私もこれから合流するんやけど・・・龍穂も来る?」
あの日の敗北。平田に完敗を喫した純恋は現実から逃げるように拗ねていた。
立ち直るには時間がかかると思っていたが
毛利先生に連れていかれた先で目を覚まされたのかえらい変わりようだ。
「いや、今日はやめておくよ。」
陰陽師の試験のために実力を上げておきたいので顔を出したいところだが
少し気になることがあるので断りを入れた。
「・・そっか。純恋も龍穂が居れば張り切ると思うからどっかで顔出してや。」
桃子は一瞬別の場所に目線を移し、荷物を持って教室から出ていった。
「・・おっす。」
用があったのは綱秀。
あの日、涼音が裏切り者だと判明して情報を聞き出すために綱秀と共に連れていかれた。
俺が学校に戻ってきていつも通り綱秀と話しているがどこか元気がない。
そして涼音の姿も無く、何があったのか話を聞きたかったがなかなかタイミングが掴めずにいた。
「おう、純恋達に所に顔出さないのか?」
「明日顔出すよ。今日は少し話しをしたくてな。」
だがずっと元気のない綱秀相手に話しやすいタイミングは来ないだろう。
平は賀茂忠行の配下であり、その部下である涼音の話しは俺にとって有益な情報だ。
そう判断して俺から話しの場を設けることにした。
「そうか、丁度いいな。
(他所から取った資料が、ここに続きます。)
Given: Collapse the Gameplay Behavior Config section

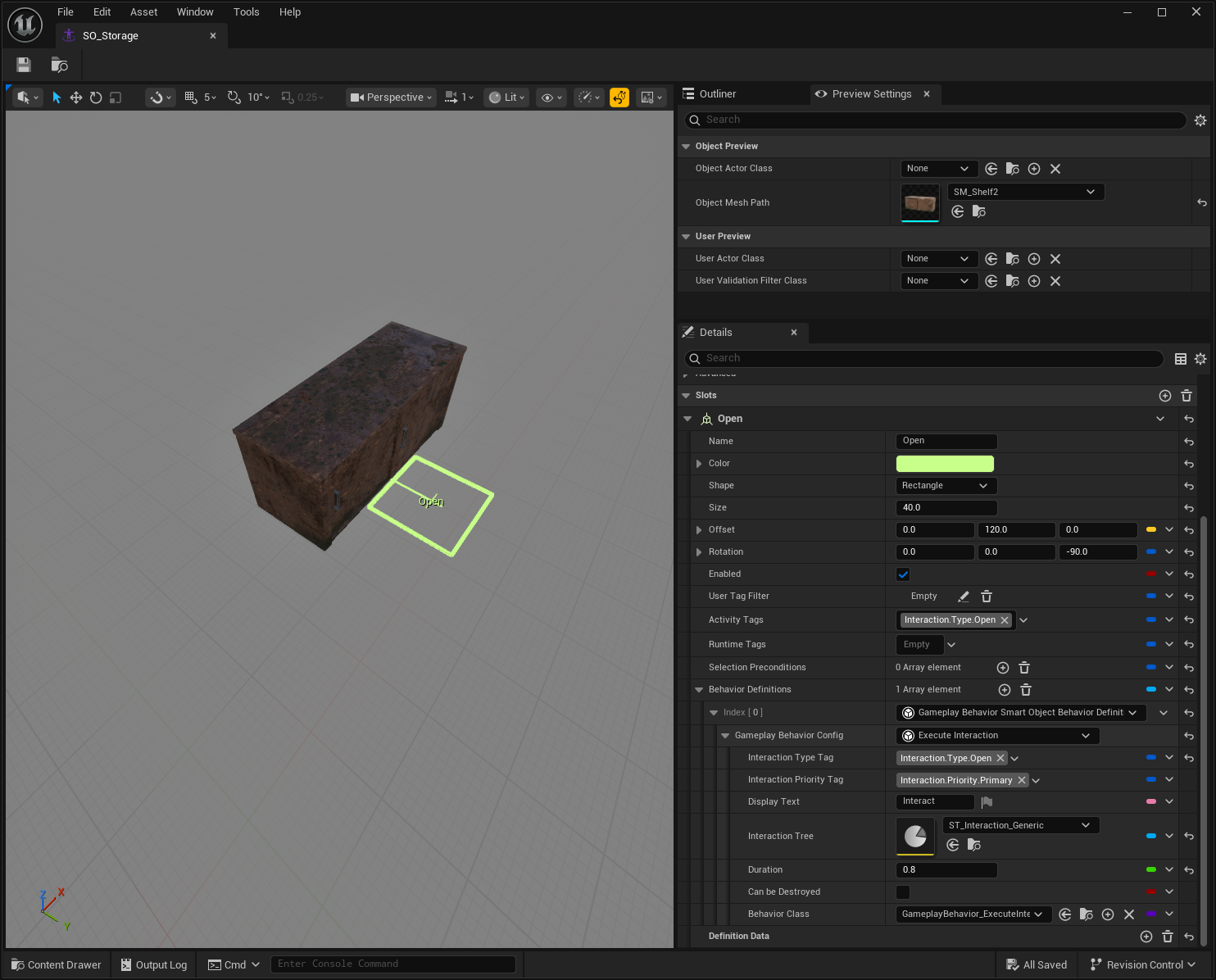Looking at the screenshot, I should pyautogui.click(x=724, y=735).
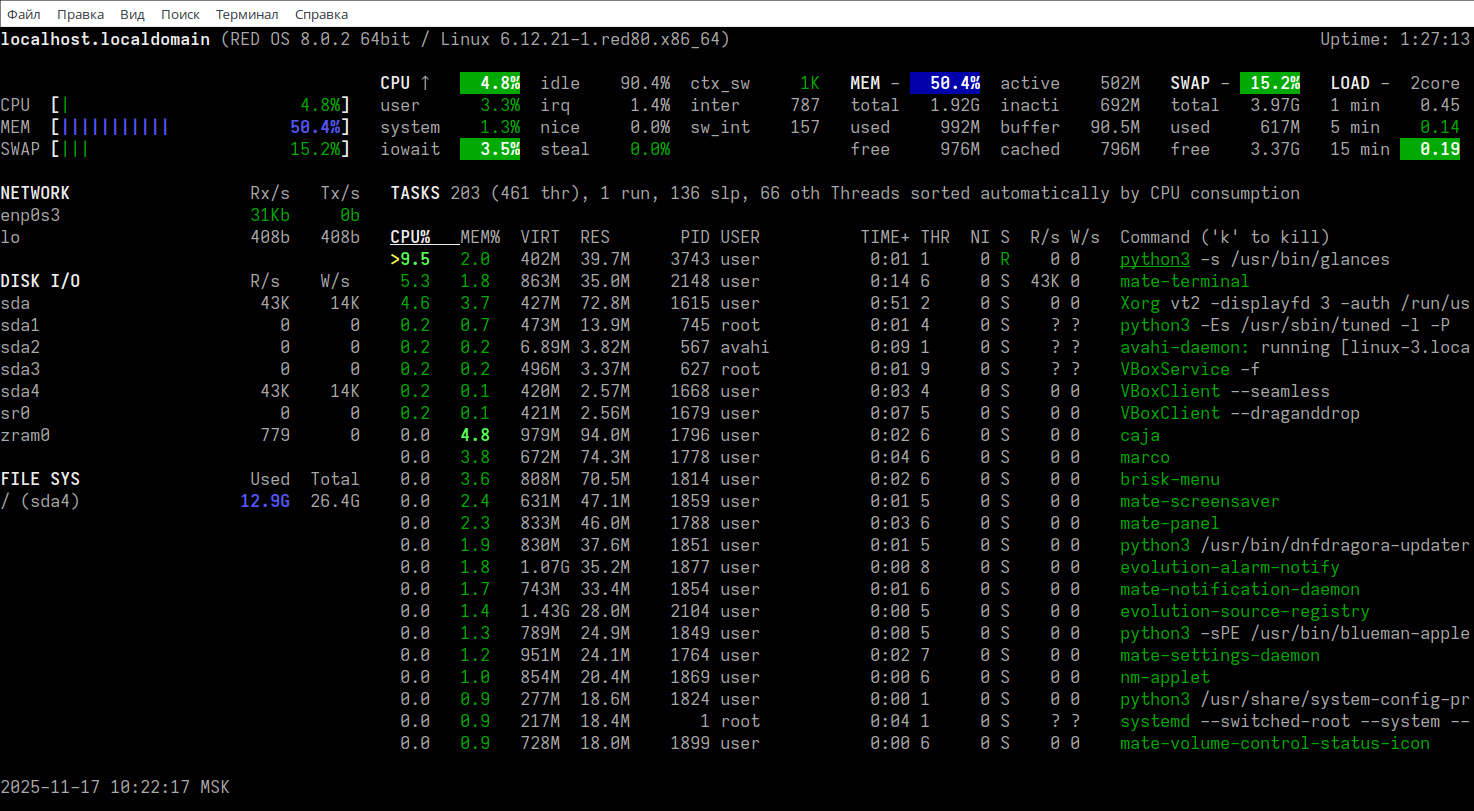Click the timestamp in the bottom status line

pyautogui.click(x=115, y=787)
」
綱秀は鞄を持って席を立つ。
「俺も龍穂と話しがしたかった。お互いここじゃ話しづらいだろうから寮で話をしないか?」
お互い・・という事は綱秀も俺から何かを引き出さそうとしているのかもしれない。
それが何かは思い当たらないがそれが俺の一族の使命に関わる事であれば出来れば話したくはない。
からめ手が増えてくると兼兄が忠告してきたが
俺との繋がりがある以上綱秀も巻き込まれてしまう可能性がある。
「・・・・わかった。」
だがついていかなければ涼音の話しは聞けない。
綱秀が聞き出そうとしていることが一族の使命に関係ないことかもしれないし
もしそうだとしても何とかはぐらかせばいい。
「ああそうだ。ちなみに謙太郎と伊達さんも来るぞ。」
歩いている途中で綱秀が情報を後出ししてくる。
「先に言えよ・・・・。」
面倒なわけじゃないが二人がそれぞれ別の用があるのか。
それとも綱秀と同じ用事で俺を逃がさないようにするのか。
(・・あんま深く考えたらいけないな。)
疑心暗鬼になってしまうが別に綱秀は俺を陥れようとしているわけでは無いだろう。警戒しては失礼だ。
それに既に分かったと返事をしてしまっている。このまま素直についていくしか選択肢はない。
「おい、いくぞ。」
一人考えていると急かされる。
置いて行こうとする綱秀に追いつこうと早足で後を追いかけた。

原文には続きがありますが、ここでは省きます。